I was a nervous wreck. I’d managed to get through the training by the skin of my teeth, because of my nerves. Luckily for me, I had to endure two months of listening in to the calls before my training commenced, so I was literally being paid for doing nothing apart from watching and listening.

Part of my nervousness was due to the fact that I had never before spoken on a telephone. As strange as that sounds, we never had a phone, and I wasn’t sure what to expect. I do it all the time now, but back then my expectations were somehow far higher as to what it would be like to speak on a telephone. I know: random. But that’s how my mind works…

So, I got through my training with flying colours. Ahem. I was set free into the mystical and magical world of Directory Enquiries. The place where no-one could ever get through to straight away. The place where everyone thought we were all filing our nails and chatting about things outside of Directory Enquiry-land. Of course, this was exactly what we were doing. And drinking copious amounts of tea, eating cakes and biscuits, and getting up every now and then to answer one of the phones that were on the tables around us that just never stopped ringing. We never had any directories by us. If we knew the number off by heart we gave it out, if not, we’d say “Sorry, there’s nothing listed” or “Sorry, that number is ex-directory”.

OK. Just to shatter the illusion for a brief moment. We were sat around, or rather sat in long rows in an office with diffused up-lighting and old stylee green screen computer monitors, and if we were really unlucky, we were surrounded by hundreds of microfiche folders that contained the names, addresses and phone numbers of almost everyone in the UK. Instead of phones, we wore headsets that looked as though they came out of the ark. Great big trumpets and clamps that held them in place on our heads. And the phones never rang. They simply clicked, one second after the previous call had finished. We didn’t need to answer them – the caller was there, automatically on the line. Usually asking if we had enjoyed our nail filing, cup of tea or cream cake! We just had to play along!
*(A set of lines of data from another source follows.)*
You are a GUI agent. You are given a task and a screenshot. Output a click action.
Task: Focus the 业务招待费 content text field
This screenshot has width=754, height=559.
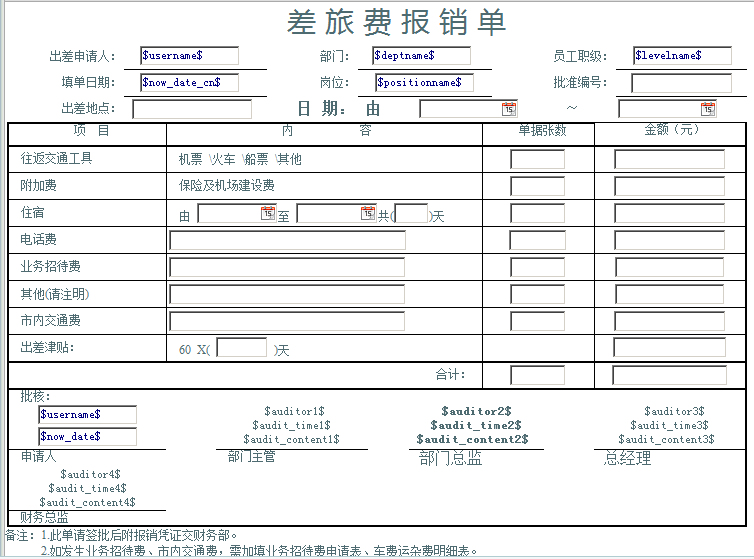(287, 267)

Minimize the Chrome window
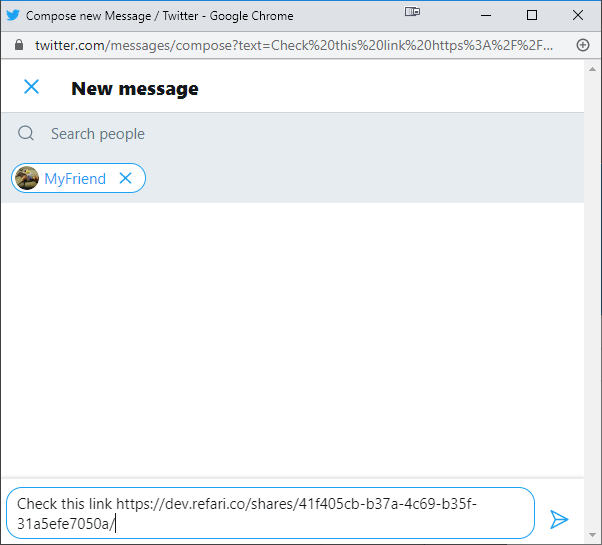(x=486, y=15)
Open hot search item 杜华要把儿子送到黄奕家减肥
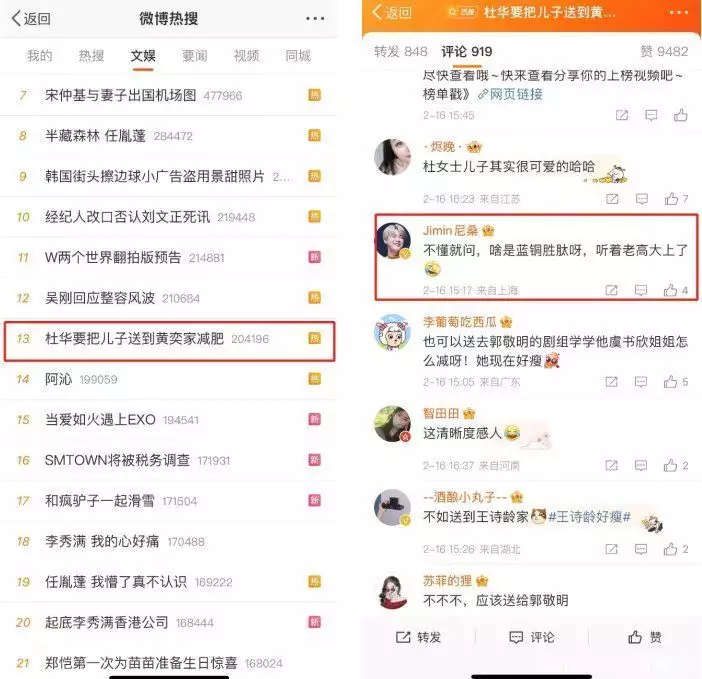702x679 pixels. click(169, 341)
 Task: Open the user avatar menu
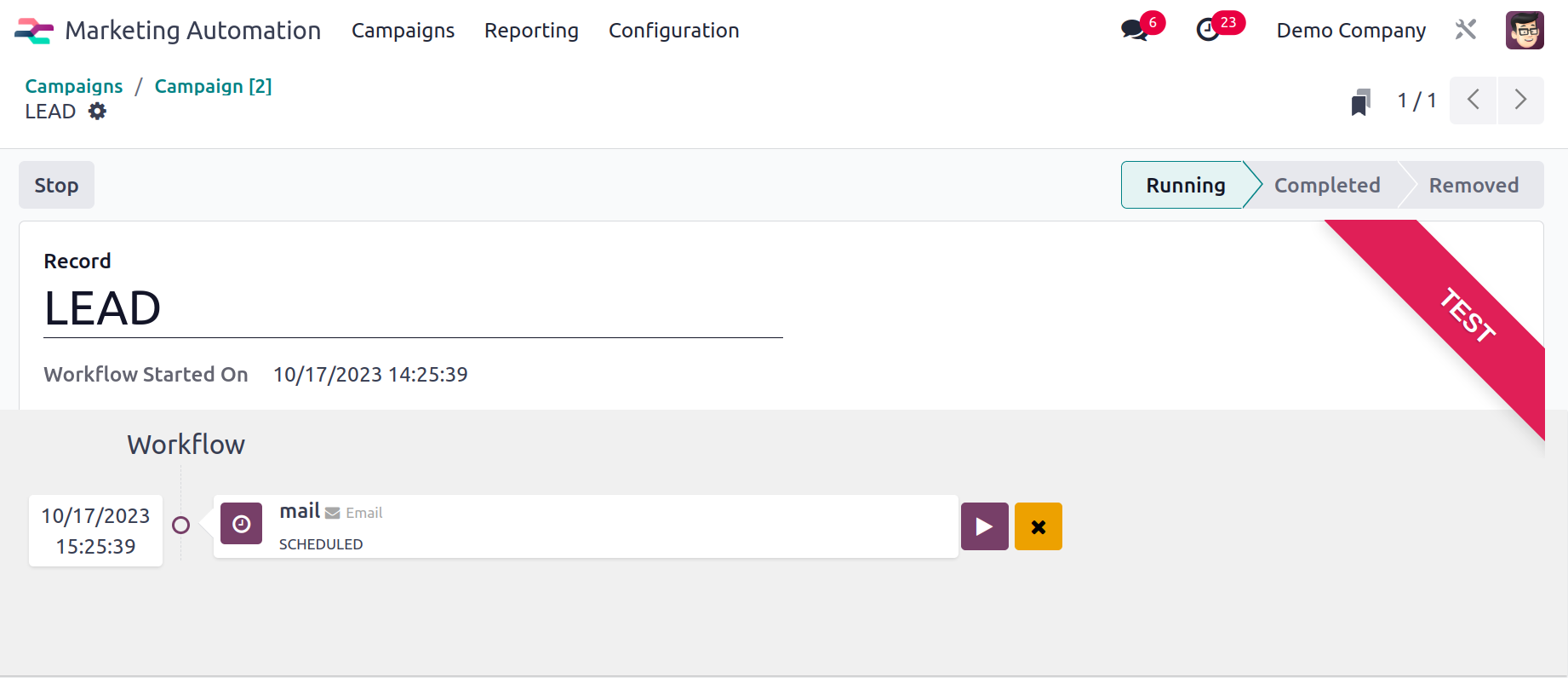[x=1525, y=30]
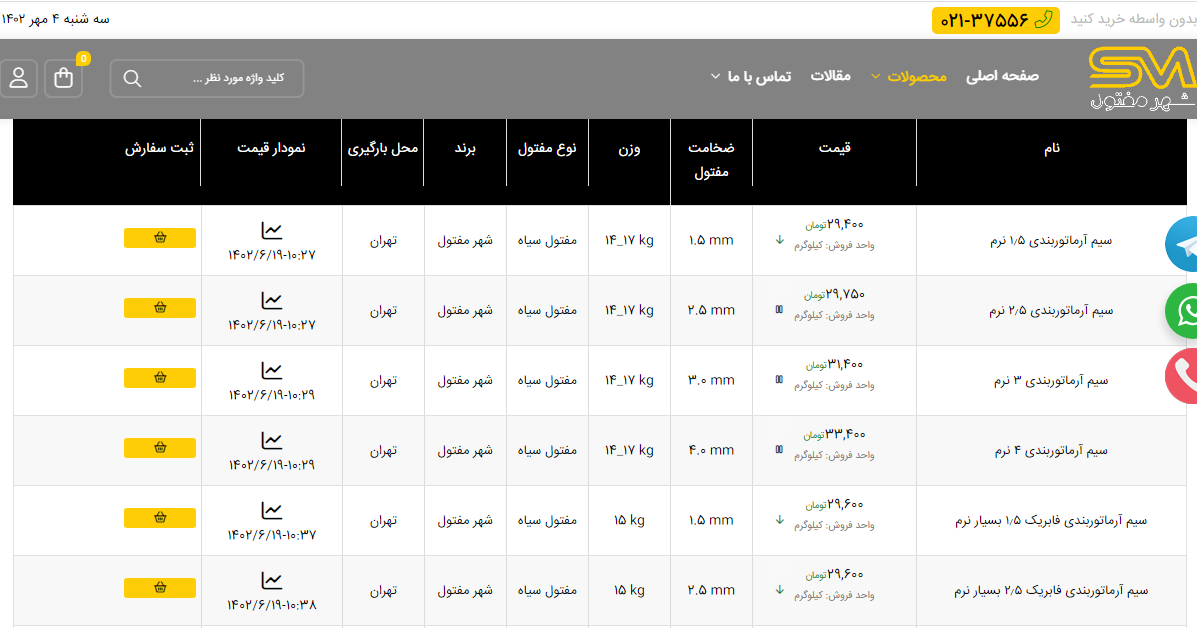View price chart for سیم آرماتوربندی ۴ نرم
This screenshot has height=628, width=1197.
click(x=271, y=441)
After a couple of years on this job, I was able to move up slightly, and received more training to work on the switchboard, answering 100 operator assistance calls, and the emergency service number of 999. This switchboard also looked as though it had come off the ark… I think it was built to match the headsets! In front of us, we had two rows of six plugs on cords, in which we answered the call with the back plug, and through connected the call with the front plug. We were in serious trouble if we’d forget and answer the call with the front plug. How dare we! Luckily, we didn’t do that often. And the people calling us on 100 usually wanted to know what time our colleagues’ breaks would be over on Directory Enquiries. The whole building would shake if an emergency call came through. A bright red light would glow at one end of the switchboard, and an extremely loud buzzer would sound as well. The good thing about this was, if all of our cords were in use and the buzzer went, we were allowed to disconnect one of the calls to answer the emergency call. Well, not good if you were on the call that had been disconnected I suppose, but the emergency calls always take priority.

There were about three male operators when I worked there. Everyone else was female. We were all greeted the same way each morning by the manager who would regally walk into the switchroom and bellow “Good Morning, Girls!” at the top of her voice. It was strange at first, but I got used to it.

One day, a man called through on 100, and was in an extremely chatty mood. He asked me to ask the colleagues around me to come up with a good collective name for a group of telephone operators. We were ever so professional, and came up with terms such as a ‘conversation of operators’, or a ‘connection of operators’, or an ‘engagement of operators’. He said they were good, but liked his suggestion better. A ‘gossip’. Charming.

Not only was I a girl, I was now a gossip.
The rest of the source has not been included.